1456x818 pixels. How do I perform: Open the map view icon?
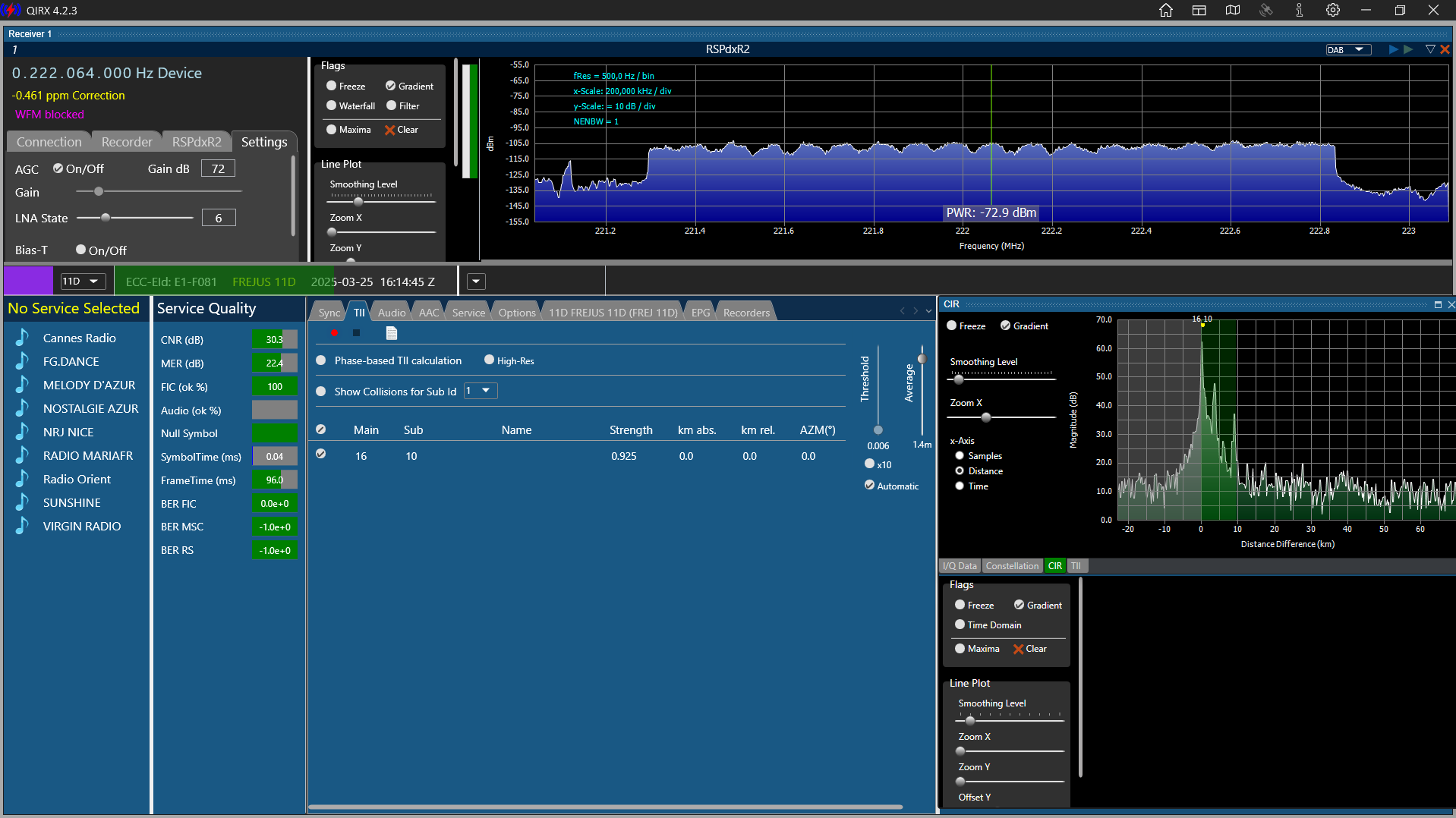[x=1232, y=10]
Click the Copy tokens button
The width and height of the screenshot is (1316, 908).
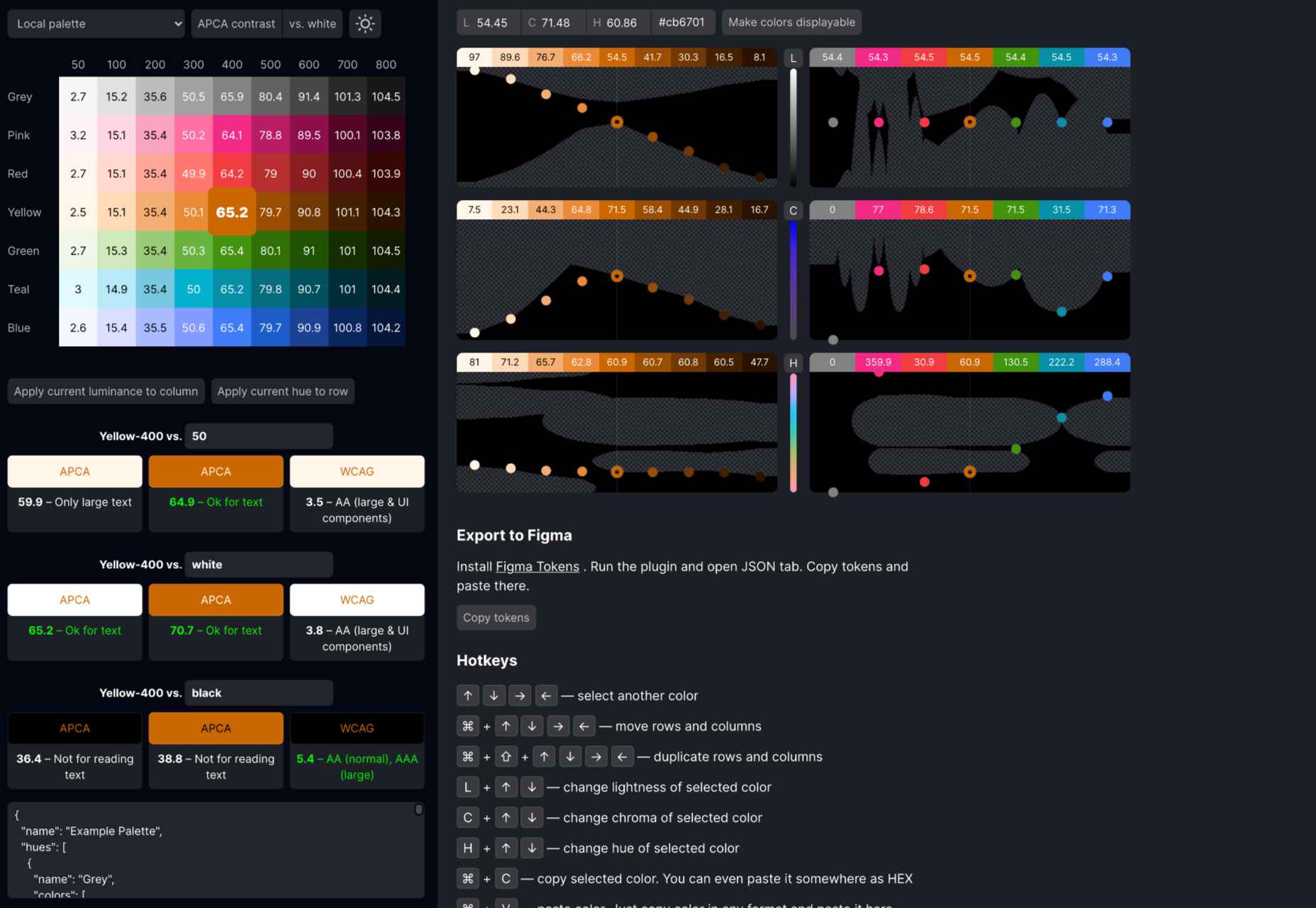pyautogui.click(x=496, y=617)
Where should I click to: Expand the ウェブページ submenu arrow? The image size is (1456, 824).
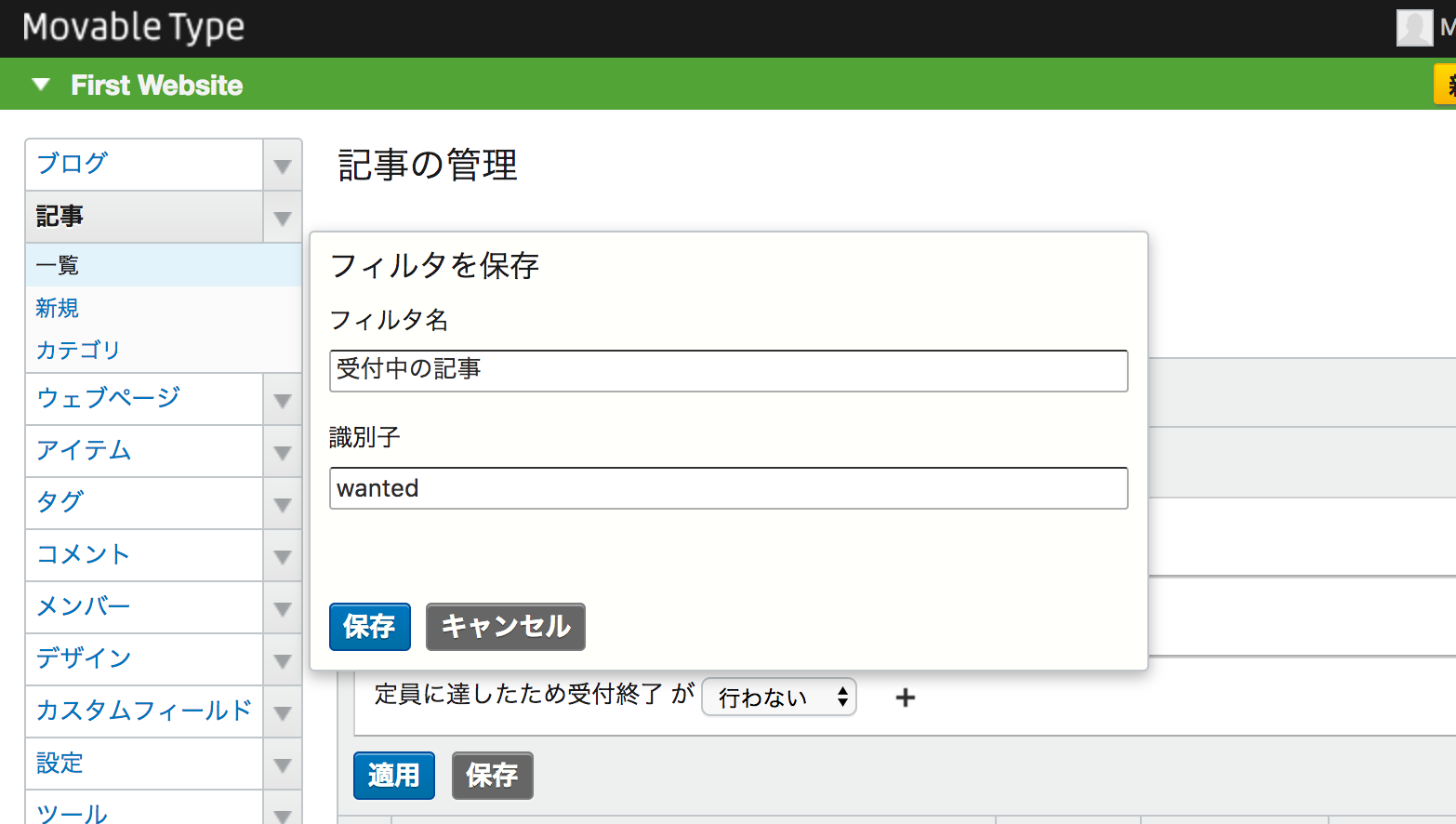point(282,399)
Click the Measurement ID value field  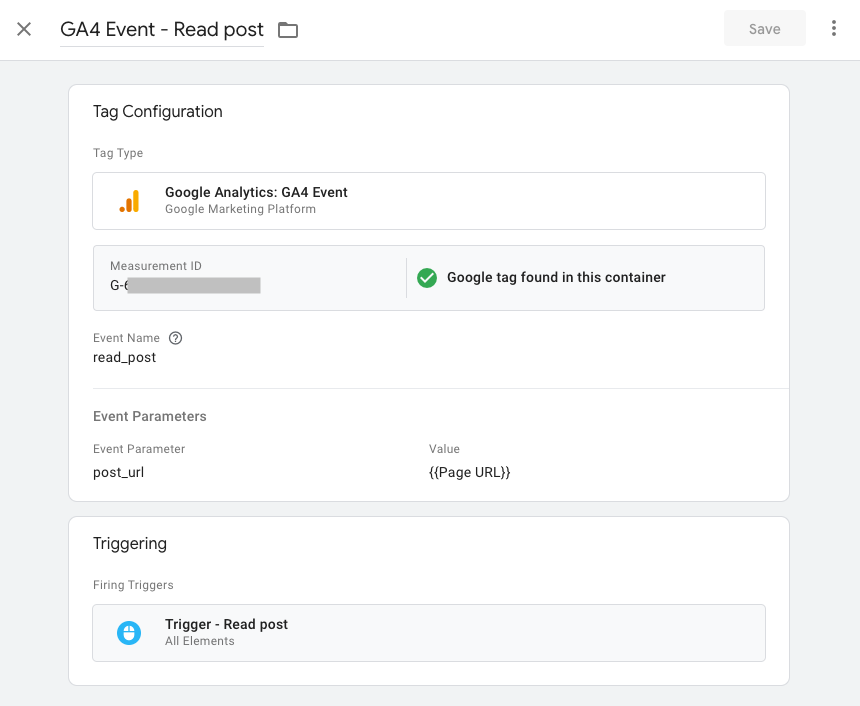tap(185, 285)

□ □ □ □ □ □ □

**EXERCISE PROMPT**
Reproduce the records word for word, from their first line through the line containing "pyautogui.click(x=496, y=617)". Omit the pictures from your reproduction.

**REPLY**
1456x818 pixels. How do I perform: Open the map view icon?
[x=1232, y=10]
Click the Copy tokens button
The width and height of the screenshot is (1316, 908).
pyautogui.click(x=496, y=617)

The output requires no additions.